Atiu Television
- Country: Cook Islands
- Broadcast area: New Zealand
- Headquarters: Atiu, Cook Islands

Programming
- Picture format: 1080i (HDTV)

= Atiu Television =

Atiu Television is a television station in the island of Atiu in the Cook Islands. The station operates from the local telecom mast which is also responsible for relaying television signals.

==History==
When Cook Islands Television was set up in 1989, it covered the island of Rarotonga, signal expansion began in 1990 into Aitutaki. The introduction of television in Atiu was still on the cards in 1993.

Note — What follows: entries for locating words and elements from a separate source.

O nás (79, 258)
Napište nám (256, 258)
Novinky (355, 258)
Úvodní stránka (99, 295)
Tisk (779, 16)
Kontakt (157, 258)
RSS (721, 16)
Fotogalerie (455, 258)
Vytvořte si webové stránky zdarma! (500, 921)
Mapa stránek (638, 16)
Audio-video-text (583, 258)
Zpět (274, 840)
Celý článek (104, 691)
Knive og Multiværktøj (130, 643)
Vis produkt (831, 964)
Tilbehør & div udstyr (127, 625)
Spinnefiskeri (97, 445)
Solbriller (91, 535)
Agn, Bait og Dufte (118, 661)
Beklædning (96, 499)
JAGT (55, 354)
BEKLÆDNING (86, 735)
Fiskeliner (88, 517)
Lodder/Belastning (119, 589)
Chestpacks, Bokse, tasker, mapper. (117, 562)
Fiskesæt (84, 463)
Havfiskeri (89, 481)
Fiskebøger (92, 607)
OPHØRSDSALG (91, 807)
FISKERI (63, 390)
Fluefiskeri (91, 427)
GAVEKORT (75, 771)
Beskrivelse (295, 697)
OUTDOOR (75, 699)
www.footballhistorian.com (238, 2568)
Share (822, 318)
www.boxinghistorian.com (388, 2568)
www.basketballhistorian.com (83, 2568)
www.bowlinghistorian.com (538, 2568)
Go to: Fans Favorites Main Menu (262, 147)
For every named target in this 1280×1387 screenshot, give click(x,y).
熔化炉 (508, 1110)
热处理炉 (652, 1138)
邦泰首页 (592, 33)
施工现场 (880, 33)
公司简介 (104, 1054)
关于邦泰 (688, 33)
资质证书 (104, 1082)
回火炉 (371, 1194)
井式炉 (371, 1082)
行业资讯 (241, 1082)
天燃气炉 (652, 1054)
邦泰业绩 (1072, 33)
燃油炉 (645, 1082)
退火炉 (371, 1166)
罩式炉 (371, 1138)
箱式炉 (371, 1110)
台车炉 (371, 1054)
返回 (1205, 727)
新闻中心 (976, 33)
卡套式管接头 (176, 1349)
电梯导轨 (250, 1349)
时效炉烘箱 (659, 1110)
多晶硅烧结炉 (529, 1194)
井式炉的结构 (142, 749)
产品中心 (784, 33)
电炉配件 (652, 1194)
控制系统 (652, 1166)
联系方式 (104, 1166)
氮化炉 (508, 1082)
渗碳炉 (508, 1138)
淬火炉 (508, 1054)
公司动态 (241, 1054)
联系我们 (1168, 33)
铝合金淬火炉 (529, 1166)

Some sort of television station was operational in the 1990s; as of 1998, it was reportedly off air, and remained that way in 2000. Service resumed before early 2002: The New Zealand Herald reported that the station was set to receive a pirated copy of The Lord of the Rings: The Fellowship of the Ring from Piho Rua, a former policeman who owned four video shops in Rarotonga. The movie had not been released on legal home video supports yet at the time; moreover, the station and five other available in the Cook Islands were frequently airing pirated movies. In 2006, the station was accessible via a $5 subscription and broadcast its programming for four and a half hours a day, four nights a week.

As of 2015, Atiu Television received "several signals", but only transmitted one channel at a time.